Let's not be tolerant of intolerance

Let's not be tolerant of intolerance

January 24, 2011

WE HAVE HEARD too many religious lunatics these days accusing people who don’t agree with them of being “secular fundamentalists”. A “secular fundamentalist” is someone who refuses to bow down in obeisance when faced with the hide-bound, medieval, morally degenerate intolerance of many modern Christian churches.

This is the sort of baseless paradox that the Pope is fond of repeating, with his line about the “tyranny of secularism” preventing all those poor, oppressed Catholic firebrands from exercising their inalienable human right to smite sodomites, adulterers and heretics – a tyranny that prevents them from being tyrannical, no less.

Does tolerance imply that we should be tolerant of intolerance? No it doesn’t and it is puerile sophistry to argue otherwise. We should never, ever lose sight of the fact that even though the churches have now sought to adopt the happy-clappy, touchy-feely twentieth-century vocabulary of sociology, with all its talk about respecting the rights of “faith communities” and promoting “inclusion” and “dialogue”, when they had power they were the first to burn people at the stake. And if they can believe that their God violated all observable physical laws in order to manufacture, murder and resurrect a son who was in fact also God, then they can just as easily believe that someone who disagrees with them has been infected by the devil and needs to be eliminated.     

The thing about Britain, perhaps one of the few great things about Britain, is that it can occasionally elect a progressive government that although disappointing in most respects, is still capable of robust liberal policy that actually leads the way on issues like capital punishment, divorce, abortion, homosexual rights and tolerance in general.

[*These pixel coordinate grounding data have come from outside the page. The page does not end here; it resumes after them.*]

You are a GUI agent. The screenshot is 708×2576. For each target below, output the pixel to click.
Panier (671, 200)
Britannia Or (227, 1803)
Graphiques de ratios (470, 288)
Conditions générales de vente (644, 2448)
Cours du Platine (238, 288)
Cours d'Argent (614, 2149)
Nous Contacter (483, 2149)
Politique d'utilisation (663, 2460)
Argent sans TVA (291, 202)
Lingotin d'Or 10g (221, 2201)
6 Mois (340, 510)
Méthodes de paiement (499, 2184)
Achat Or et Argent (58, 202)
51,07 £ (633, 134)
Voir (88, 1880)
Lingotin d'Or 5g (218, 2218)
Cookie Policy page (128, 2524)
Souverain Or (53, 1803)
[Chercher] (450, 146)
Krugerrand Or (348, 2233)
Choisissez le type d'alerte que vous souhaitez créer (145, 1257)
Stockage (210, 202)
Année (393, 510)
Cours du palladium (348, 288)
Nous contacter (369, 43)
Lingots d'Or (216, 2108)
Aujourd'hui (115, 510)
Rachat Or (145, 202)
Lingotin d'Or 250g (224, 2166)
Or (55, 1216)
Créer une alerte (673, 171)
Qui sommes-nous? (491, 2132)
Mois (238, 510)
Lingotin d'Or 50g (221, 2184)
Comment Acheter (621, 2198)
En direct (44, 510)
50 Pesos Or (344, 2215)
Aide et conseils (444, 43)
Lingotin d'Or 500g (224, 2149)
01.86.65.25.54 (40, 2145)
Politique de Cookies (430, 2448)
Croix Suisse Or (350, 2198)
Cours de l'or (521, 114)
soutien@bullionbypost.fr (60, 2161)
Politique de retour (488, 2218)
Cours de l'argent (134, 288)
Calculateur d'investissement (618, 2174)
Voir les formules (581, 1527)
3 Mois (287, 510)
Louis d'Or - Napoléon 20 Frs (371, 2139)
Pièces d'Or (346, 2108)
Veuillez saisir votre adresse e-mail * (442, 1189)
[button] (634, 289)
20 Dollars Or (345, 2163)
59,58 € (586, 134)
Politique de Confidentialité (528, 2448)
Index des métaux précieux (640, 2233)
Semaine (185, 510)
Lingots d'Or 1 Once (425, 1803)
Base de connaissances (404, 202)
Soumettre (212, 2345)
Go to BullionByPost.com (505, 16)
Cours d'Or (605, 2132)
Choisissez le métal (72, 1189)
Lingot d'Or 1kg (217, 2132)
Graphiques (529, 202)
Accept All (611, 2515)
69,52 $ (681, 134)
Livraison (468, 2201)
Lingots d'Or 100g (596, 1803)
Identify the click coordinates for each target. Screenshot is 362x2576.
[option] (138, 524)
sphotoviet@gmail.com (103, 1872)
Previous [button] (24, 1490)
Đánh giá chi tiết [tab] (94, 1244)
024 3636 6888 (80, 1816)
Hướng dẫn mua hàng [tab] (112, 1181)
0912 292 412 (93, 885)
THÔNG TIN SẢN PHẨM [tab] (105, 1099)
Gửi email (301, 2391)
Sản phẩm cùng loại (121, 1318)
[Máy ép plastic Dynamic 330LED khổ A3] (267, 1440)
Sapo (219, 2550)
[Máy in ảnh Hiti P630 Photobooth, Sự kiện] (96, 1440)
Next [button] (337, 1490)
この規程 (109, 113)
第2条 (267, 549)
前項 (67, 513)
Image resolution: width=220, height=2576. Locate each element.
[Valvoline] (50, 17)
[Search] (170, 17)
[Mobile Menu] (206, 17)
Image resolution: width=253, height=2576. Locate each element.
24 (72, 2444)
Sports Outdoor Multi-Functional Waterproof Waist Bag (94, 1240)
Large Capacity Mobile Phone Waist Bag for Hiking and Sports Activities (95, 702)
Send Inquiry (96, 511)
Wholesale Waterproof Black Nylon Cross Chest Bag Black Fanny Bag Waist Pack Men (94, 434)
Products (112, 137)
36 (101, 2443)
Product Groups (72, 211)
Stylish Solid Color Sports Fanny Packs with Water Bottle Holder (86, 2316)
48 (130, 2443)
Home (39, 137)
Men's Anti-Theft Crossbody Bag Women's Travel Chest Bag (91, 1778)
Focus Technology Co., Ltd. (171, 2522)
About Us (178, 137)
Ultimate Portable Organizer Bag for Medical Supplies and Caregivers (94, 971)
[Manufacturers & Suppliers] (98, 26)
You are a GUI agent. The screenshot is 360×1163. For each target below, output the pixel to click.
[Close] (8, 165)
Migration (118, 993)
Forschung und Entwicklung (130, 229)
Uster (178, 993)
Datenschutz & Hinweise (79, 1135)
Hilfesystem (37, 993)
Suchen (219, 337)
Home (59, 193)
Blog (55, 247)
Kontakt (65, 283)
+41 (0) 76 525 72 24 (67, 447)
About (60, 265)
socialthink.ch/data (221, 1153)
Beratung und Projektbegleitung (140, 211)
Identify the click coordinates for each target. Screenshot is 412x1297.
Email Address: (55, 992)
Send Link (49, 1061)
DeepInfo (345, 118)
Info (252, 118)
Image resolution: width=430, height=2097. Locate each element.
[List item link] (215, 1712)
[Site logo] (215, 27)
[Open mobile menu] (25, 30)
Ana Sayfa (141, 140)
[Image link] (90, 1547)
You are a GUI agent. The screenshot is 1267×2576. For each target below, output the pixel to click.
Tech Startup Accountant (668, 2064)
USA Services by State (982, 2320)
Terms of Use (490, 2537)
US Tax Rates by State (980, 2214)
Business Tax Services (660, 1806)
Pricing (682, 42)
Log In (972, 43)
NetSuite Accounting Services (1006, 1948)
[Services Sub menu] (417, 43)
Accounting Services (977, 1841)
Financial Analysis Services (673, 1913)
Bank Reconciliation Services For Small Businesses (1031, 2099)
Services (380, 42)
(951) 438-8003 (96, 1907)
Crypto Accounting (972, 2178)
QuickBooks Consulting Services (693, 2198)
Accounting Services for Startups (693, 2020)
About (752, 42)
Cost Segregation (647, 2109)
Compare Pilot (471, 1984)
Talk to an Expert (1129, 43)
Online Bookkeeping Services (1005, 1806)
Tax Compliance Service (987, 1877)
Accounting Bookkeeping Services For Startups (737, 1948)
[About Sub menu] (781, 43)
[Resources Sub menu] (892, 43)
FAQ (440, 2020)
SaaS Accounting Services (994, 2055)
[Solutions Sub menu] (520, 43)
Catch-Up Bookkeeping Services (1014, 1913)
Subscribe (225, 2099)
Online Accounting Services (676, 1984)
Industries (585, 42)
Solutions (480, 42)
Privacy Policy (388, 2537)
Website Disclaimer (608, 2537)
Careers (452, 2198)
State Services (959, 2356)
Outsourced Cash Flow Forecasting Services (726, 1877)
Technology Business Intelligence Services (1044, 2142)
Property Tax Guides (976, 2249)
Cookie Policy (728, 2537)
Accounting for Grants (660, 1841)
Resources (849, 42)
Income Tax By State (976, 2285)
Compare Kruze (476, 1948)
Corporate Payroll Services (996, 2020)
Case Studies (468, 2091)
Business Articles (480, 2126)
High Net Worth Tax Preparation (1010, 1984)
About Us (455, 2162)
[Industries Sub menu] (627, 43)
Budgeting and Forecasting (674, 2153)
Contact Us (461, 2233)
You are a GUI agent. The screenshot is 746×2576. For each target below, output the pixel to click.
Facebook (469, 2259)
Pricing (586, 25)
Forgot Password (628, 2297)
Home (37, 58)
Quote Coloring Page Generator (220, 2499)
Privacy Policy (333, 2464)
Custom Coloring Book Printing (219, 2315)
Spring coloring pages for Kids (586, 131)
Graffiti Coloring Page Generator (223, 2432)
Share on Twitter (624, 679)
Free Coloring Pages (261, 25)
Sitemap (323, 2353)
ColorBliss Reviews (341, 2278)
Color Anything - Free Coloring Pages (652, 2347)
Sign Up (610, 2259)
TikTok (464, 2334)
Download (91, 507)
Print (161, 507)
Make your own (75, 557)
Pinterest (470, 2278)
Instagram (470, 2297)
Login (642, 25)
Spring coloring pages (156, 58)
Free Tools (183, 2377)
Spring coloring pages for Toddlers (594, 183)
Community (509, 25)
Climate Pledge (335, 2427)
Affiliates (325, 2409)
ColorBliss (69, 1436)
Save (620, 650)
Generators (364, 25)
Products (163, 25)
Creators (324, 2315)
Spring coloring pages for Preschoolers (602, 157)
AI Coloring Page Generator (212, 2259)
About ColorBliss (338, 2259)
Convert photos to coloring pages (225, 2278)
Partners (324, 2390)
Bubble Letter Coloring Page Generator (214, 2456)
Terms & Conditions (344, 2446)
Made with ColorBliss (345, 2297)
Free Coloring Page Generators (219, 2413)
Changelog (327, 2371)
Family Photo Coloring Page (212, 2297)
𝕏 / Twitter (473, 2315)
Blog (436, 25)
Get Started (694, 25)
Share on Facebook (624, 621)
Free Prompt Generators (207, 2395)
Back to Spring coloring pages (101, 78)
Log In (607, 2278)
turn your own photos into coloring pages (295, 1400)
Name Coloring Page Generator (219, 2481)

And this has led to genuine changes in public opinion, particularly in areas like racism.

But there are still a lot of bigots, many of whom cite religion as their reason. They borrow the spanking new language of human rights and tolerance in order to accuse everyone else in the country of the failing to respect their vicious, stupid, irrational beliefs: the “tyranny of secularism” indeed. Being part of a community that has been believing the same old things for a couple of thousand years seems to make them think they can get away with any fetid old diatribe or superstition. Tradition protects a multitude of sins.

Phrases like “secular fundamentalist” and “militant atheist” rankle because they create a misleading moral equivalence between, on the one hand, Osama Bin Laden, and on the other, Richard Dawkins. Were Dawkins to don fatigues and carry sticks of dynamite in his teeth while trying to blow up innocent tourists at Westminster Abbey, the phrasing might be justified. In fact, you never hear Dawkins arguing for the censorship, repression or imprisonment of dissenters, and to suggest otherwise is to descend into the sort of “tyranny of secularism” convolutions that the Pope has recently taken refuge in.

Saying that your religious beliefs entitle you to be intolerant – as those infamous Pentacostal guesthouse owners argued – is tantamount to the Marquis de Sade saying that his inalienable right to “freedom” entitles him to sodomize and brutally murder small children. You have absolutely no right to satisfy every whim that occurs to you, whether it is inspired by the most violent or intolerant parts of the Old Testament or the latest version of Grand Theft Auto. You claim you are seeking equal treatment but in fact you are seeking special treatment – the recognition that your truth is the absolute truth and is therefore absolved from normal morality and manners of discourse. When it comes down to it, therefore, it is actually about power, and your desire to inflict your power on everyone else.